Another departure - Robert Taylor, known to many for his work on 'value added' information processes and the concept of the information use environment died on 1st January at the age of 90. I had followed his work since he was at Lehigh University and still have some of the working papers he published there. I met Robert a number of times and corresponded with him. I always found him to be a real gentleman, capable of expressing criticism without being aggresive and willing to advise and make helpful suggestions. On a number of occasions when I published something, I received an interesting message from Robert, often suggesting ways of pursuing an idea I had just dropped into a paper. He has left a solid body of work to the field which I am sure will continue to be cited for many years to come.

26 January 2009

From Open Access News

Sebastian K. Boell, A Scientometric Method to Analyze Scientific Journals as Exemplified by the Area of Information Science, thesis, Saarland University, 2007; self-archived January 23, 2009. From the abstract:

A comprehensive master list of 1,205 journals publishing articles of relevance to LIS was compiled. ... Nearly 16% of all journals are open access ...

How does a 'master list' manage to omit the leading OA journal in the field?

16 January 2009

Grounded theory

I came across an interview with Juliet Corbin (of Strauss and Corbin fame) and was struck by one of its comments. The subject came up in informal discussions at ISIC 2008 - why don't people who claim to use 'grounded theory' ever develop a theory? What you get instead is qualitative description - interesting, but not really going far enough.

The interviewer (Danny Meetoo) asked:

DM Many people talk about grounded theory. In your extensive experience, do you think that everyone who claims to do grounded theory actually lives up to that claim?

and Corbin replied:

JC What I’ve noticed is that very few people really develop theory. Doing a grounded theory implies developing a theory from data. At the end of the study, there is more than a set of findings... Often people don’t develop theory either. They do descriptive studies, and by descriptive I mean they come up with five themes and just list the five themes and talk about the five themes with no integration or no scheme that pulls the themes together. There is no integrative theoretical formulation that could be called theory...

Exactly what gives qualitative research a bad name.

14 January 2009

Green Google?

The carbon footprint of Google has been a topic of debate recently. I first saw an item on the BBC site, which suggested that a Google search generates as much CO2 (7g) as boiling a kettle. Something disputed in the official Google blog, which claimed a figure 0.2g for a search - pretty big difference. The dispute spread through the blogosphere pretty rapidly and The Guardian newspaper stepped in to clear it all up - more or less - and then to enlarge on it further. It turns out that the physicist quoted never said what is claimed to have been said. Ah! The wonders of modern communications - you'd still get "three and fourpence for the dance".

01 January 2009

Journal prices and exchange rates

Today's Times Higher Education Supplement has an item on the damage done to library budgets by shifts in the exchange rates in favour of the dollar and the euro against the pound.

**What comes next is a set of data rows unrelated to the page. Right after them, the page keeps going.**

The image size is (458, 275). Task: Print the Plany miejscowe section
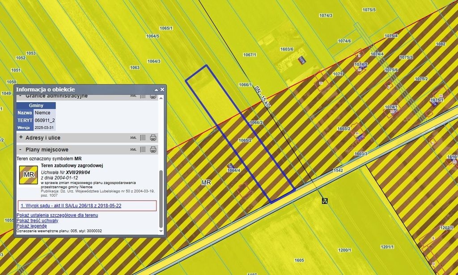[x=153, y=150]
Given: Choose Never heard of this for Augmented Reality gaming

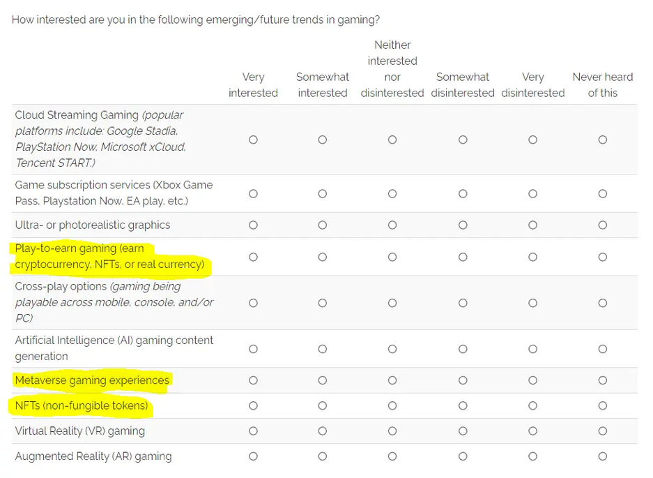Looking at the screenshot, I should click(603, 456).
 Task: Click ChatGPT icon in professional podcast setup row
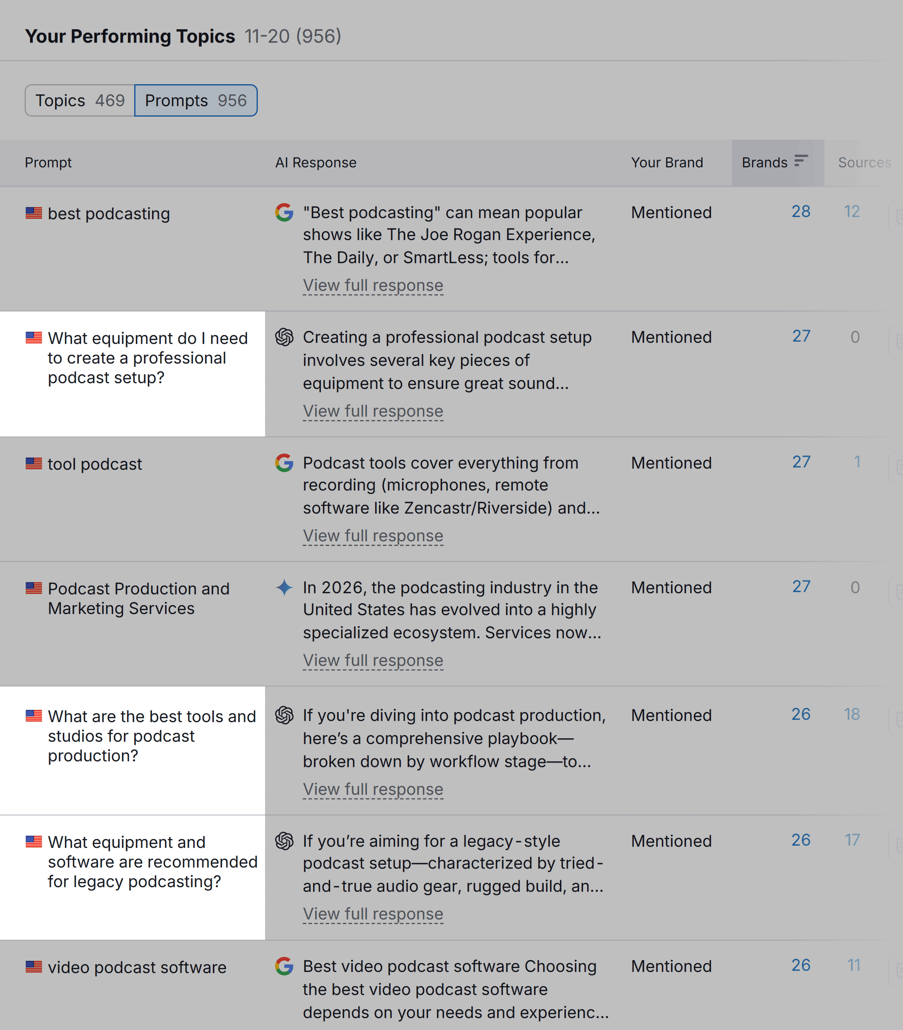click(284, 337)
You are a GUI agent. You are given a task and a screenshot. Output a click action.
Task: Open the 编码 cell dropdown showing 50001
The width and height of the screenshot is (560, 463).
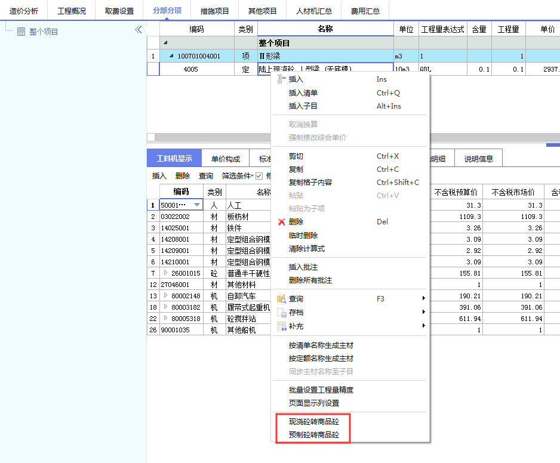(197, 204)
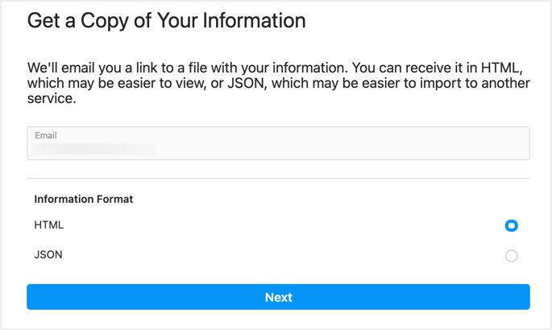Click the JSON option label

click(x=48, y=255)
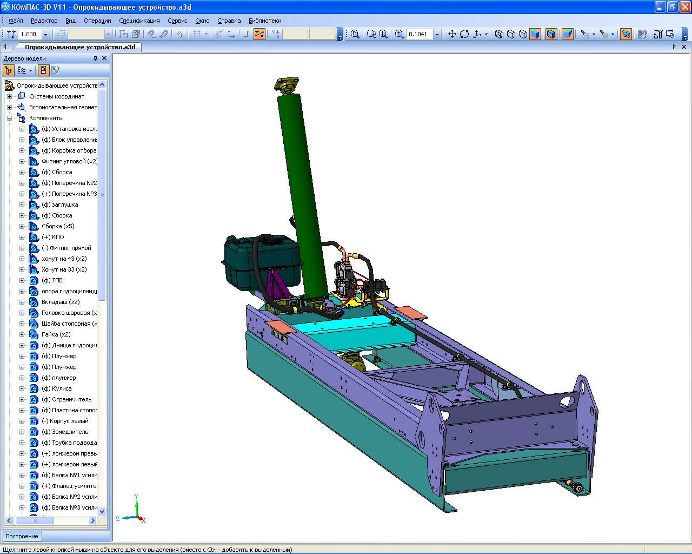Collapse the Компоненты tree node
This screenshot has height=554, width=692.
9,118
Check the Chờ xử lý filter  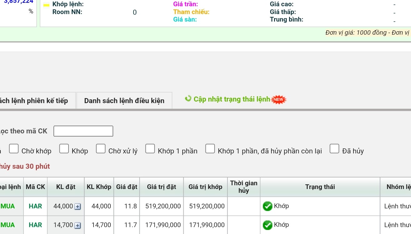click(x=101, y=149)
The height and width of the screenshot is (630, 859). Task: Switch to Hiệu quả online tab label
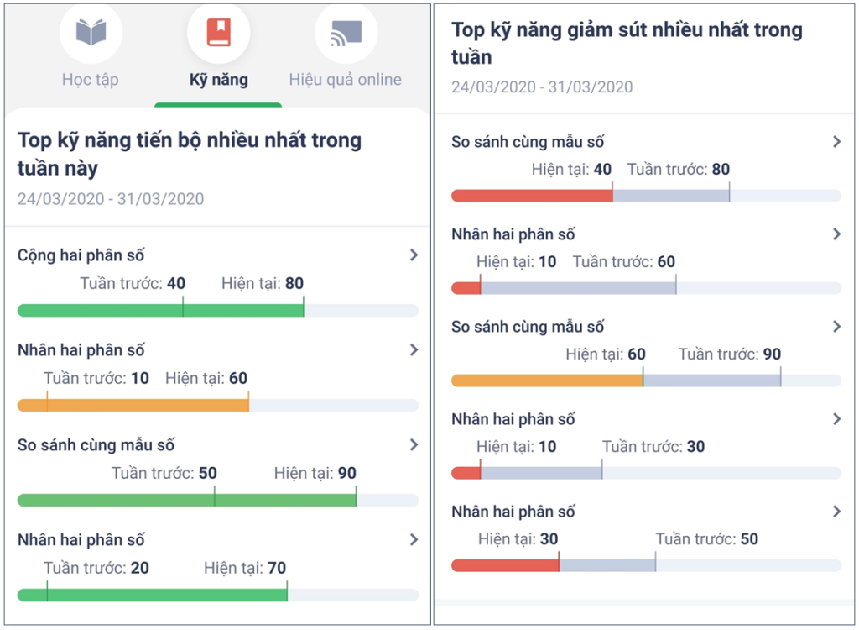tap(345, 80)
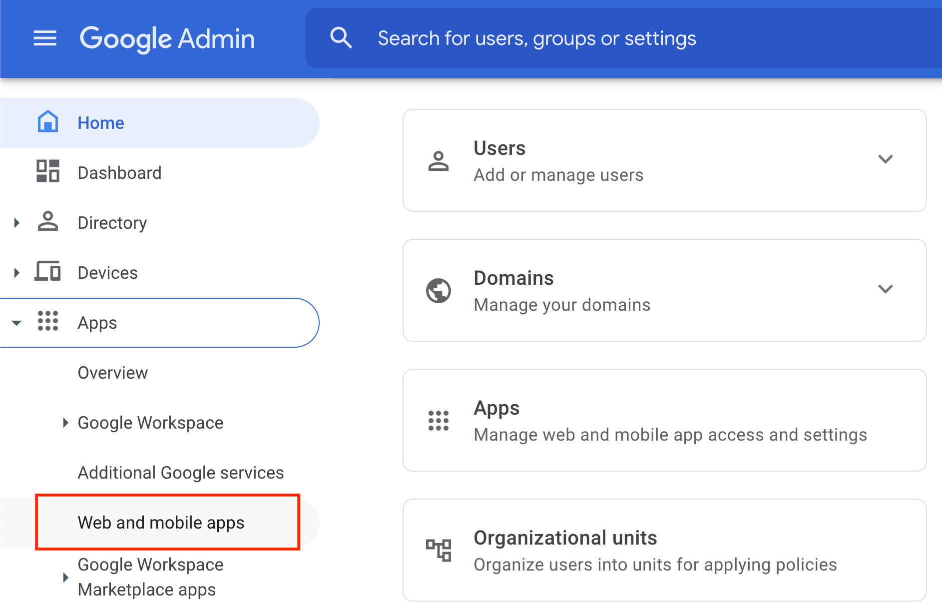942x615 pixels.
Task: Select the Directory person icon
Action: click(47, 222)
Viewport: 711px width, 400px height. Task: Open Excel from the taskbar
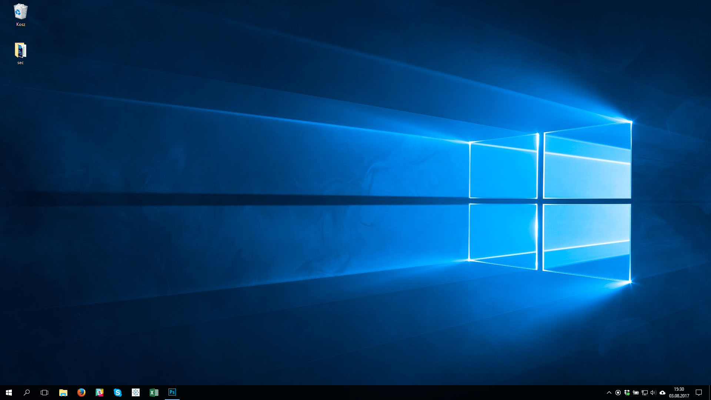click(x=154, y=392)
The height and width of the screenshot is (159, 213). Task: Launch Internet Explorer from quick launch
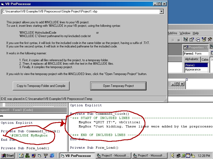pyautogui.click(x=52, y=156)
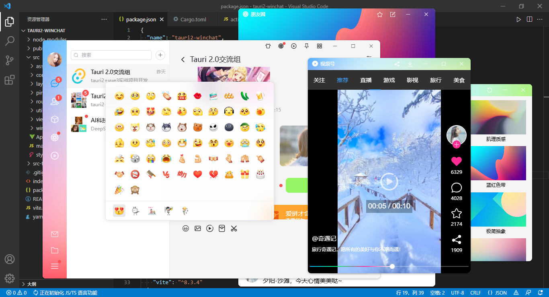Click the video progress slider handle
Screen dimensions: 549x297
tap(392, 266)
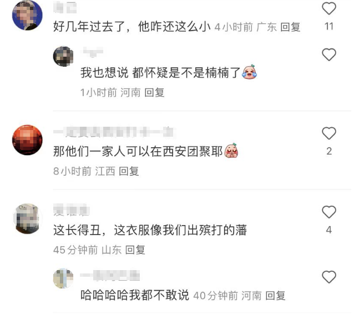Select the comment text 那他们一家人可以在西安团聚耶
The image size is (354, 314).
pyautogui.click(x=138, y=151)
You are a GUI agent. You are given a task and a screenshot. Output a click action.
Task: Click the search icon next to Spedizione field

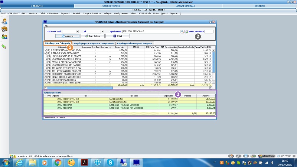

This could be good news for open access, paradoxically - but only if university administrations take on board the fact that spending money on toll access journals (whether author tolls or reader tolls) is not the best use of money. They should be advising their researchers to publish in genuinely 'open' journals, that is those that are totally free, and to engage actively in the development of such journals. The collective buying power of universities would be better put to producing rather than buying. The market advocates love the idea of competition, so why not compete?

I'm not too sanguine, however: I doubt very much that Vice-Chancellors will get together on this and decide upon an open access publishing programme to challenge the vice-like grip of the commercial publishers. Their reaction in the past to the problems of library funding do not give one much hope that they will adopt it as an issue of major concern, since their attitude has generally been that if cancellations are necessary, it's just too bad.